Отвлекаясь от раздумий историка, я вспоминал себя — как раз тогда, в том же сорок первом. Мальчишку-красноармейца, встретившего войну совсем близко от Белоруссии. Умел ли я мыслить самостоятельно? Помогли ли мне книги и школа созреть к тому времени настолько, чтобы?.. Что сталось бы со мной, если бы я попал в плен и был заключен в лагерь, подобный борисовскому? Хватило бы моего воспитания для того, чтобы выдержать это страшное испытание и погибнуть с честью? Или у меня тоже противно задрожали бы колени, и я испугался бы до смерти, и, владея хорошо немецким… О сознательном предательстве, конечно, и речи быть не могло. Но вот этот второй путь, такой с виду заманчивый — лишь бы сейчас выжить, а уж потом я…

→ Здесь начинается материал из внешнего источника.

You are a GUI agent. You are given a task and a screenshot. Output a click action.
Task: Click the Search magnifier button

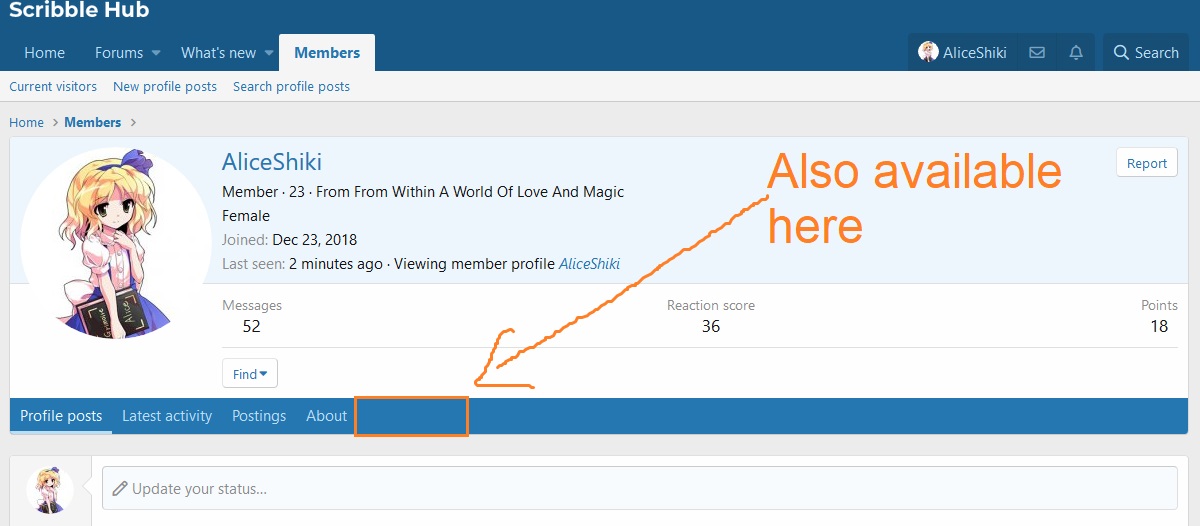point(1146,53)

Долго прикидывал, долго проверял себя, и так, и этак, и понял, что не умею т е п е р ь с полной уверенностью ответить на нелегкий вопрос о том, как бы я тогда поступил.
Но выбирать и колебаться мне, слава богу, не пришлось.
Я делал свое дело, как его делали все, выполнял свой долг в меру разумения и сил, хоть и не понимал, как и мои товарищи-солдаты, достаточно отчетливо всего масштаба опасности, грозившей Отечеству. Мы не знали почему-то, что против нас ведется война на истребление, ничего общего с «обычной» войной на Западе, которая началась раньше и характер которой мы знали по газетам, не имевшая — арийцам, видите ли, было необходимо жизненное пространство.
Не знали, что «сверхчеловеки» станут собственноручно выжигать дотла наши деревни.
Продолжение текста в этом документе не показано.